WHAT IS REQUIRED | On how many lines of the data below does the word "Select" appear? Reply with the number only.

(DATA RECORDS)

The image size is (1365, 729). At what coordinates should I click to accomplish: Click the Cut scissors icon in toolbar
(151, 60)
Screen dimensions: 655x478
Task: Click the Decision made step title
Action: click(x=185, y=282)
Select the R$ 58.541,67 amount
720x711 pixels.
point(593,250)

(End DATA RECORDS)
(DATA RECORDS)

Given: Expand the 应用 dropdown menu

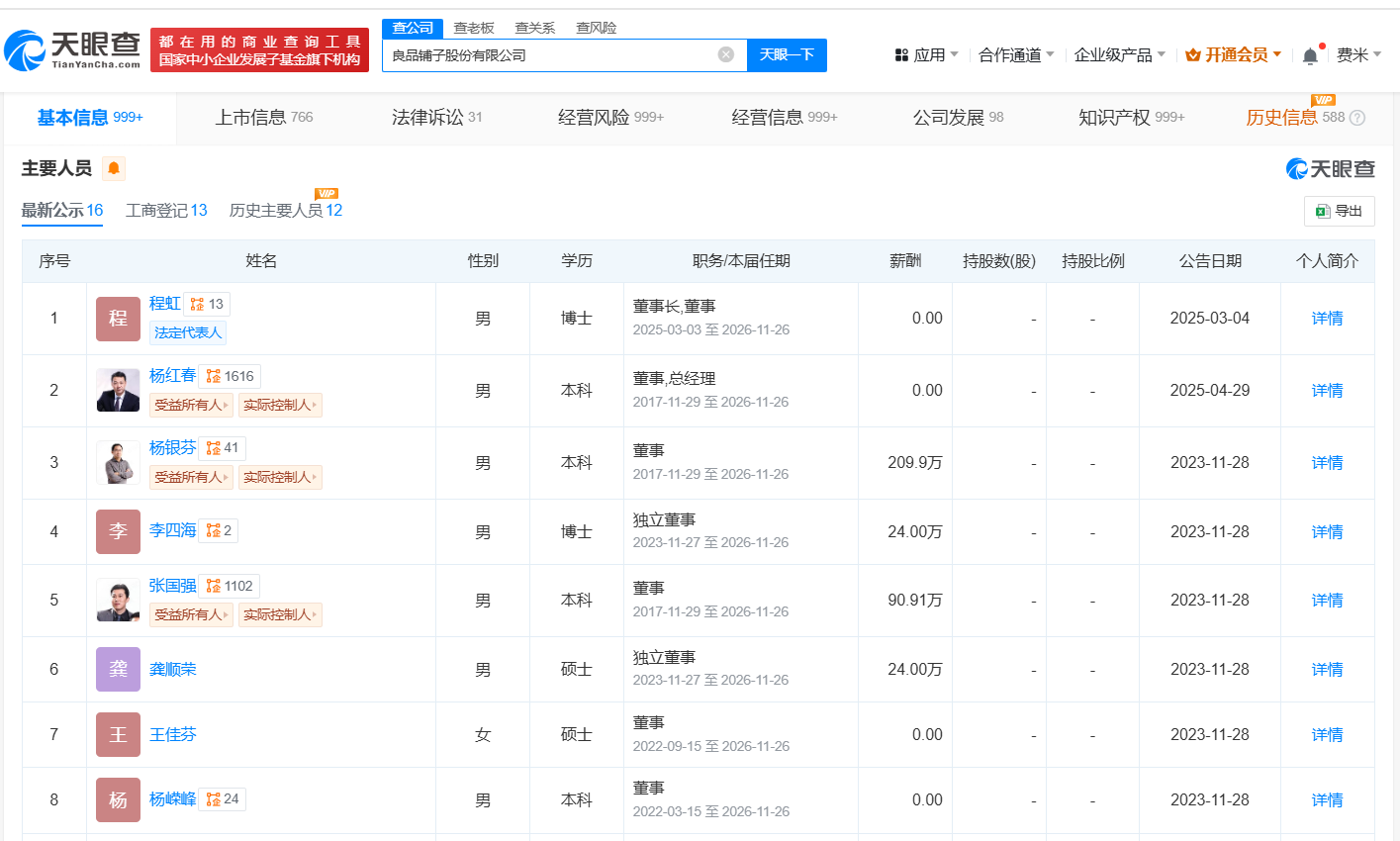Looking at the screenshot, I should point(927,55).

(End DATA RECORDS)
(DATA RECORDS)

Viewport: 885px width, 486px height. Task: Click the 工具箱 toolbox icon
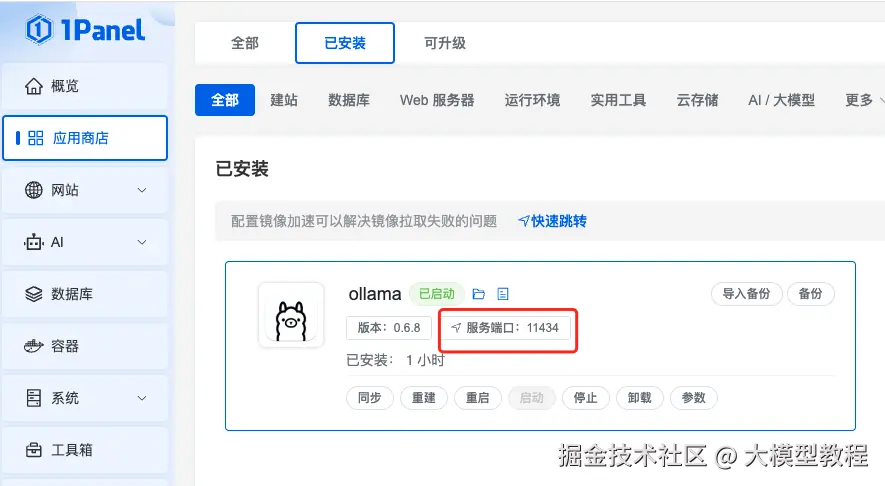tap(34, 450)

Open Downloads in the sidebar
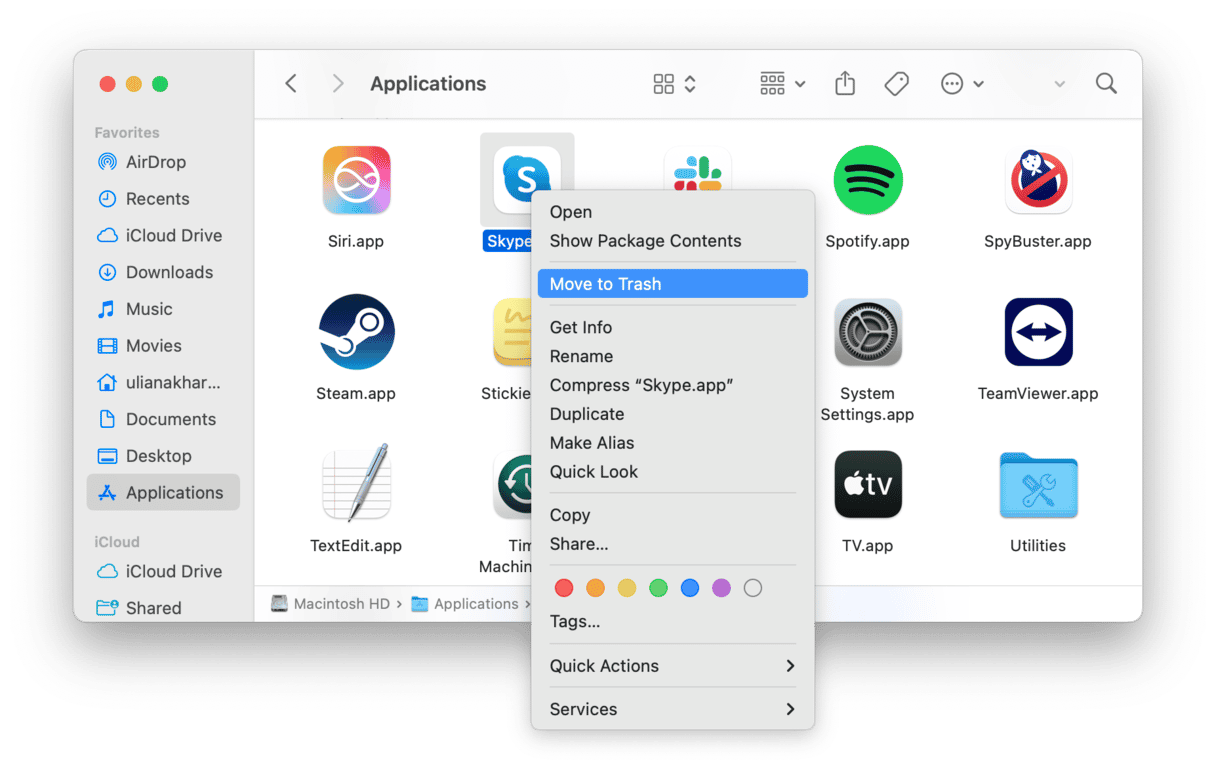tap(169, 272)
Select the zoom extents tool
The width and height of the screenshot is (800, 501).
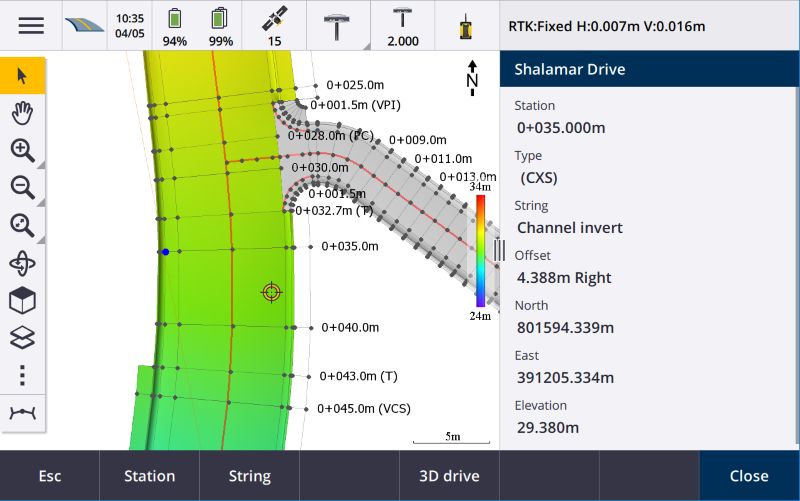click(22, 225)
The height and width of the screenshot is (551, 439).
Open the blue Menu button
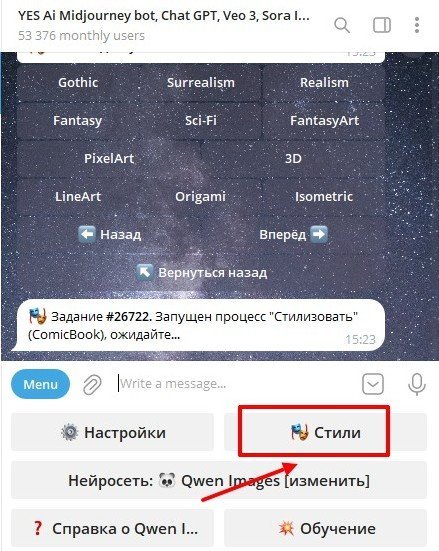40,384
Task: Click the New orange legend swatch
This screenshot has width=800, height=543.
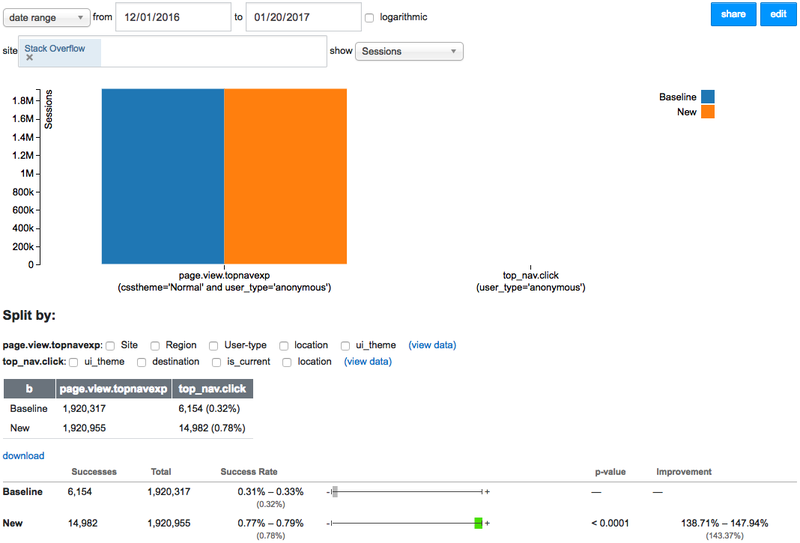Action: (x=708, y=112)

(End DATA RECORDS)

ANSWER | 2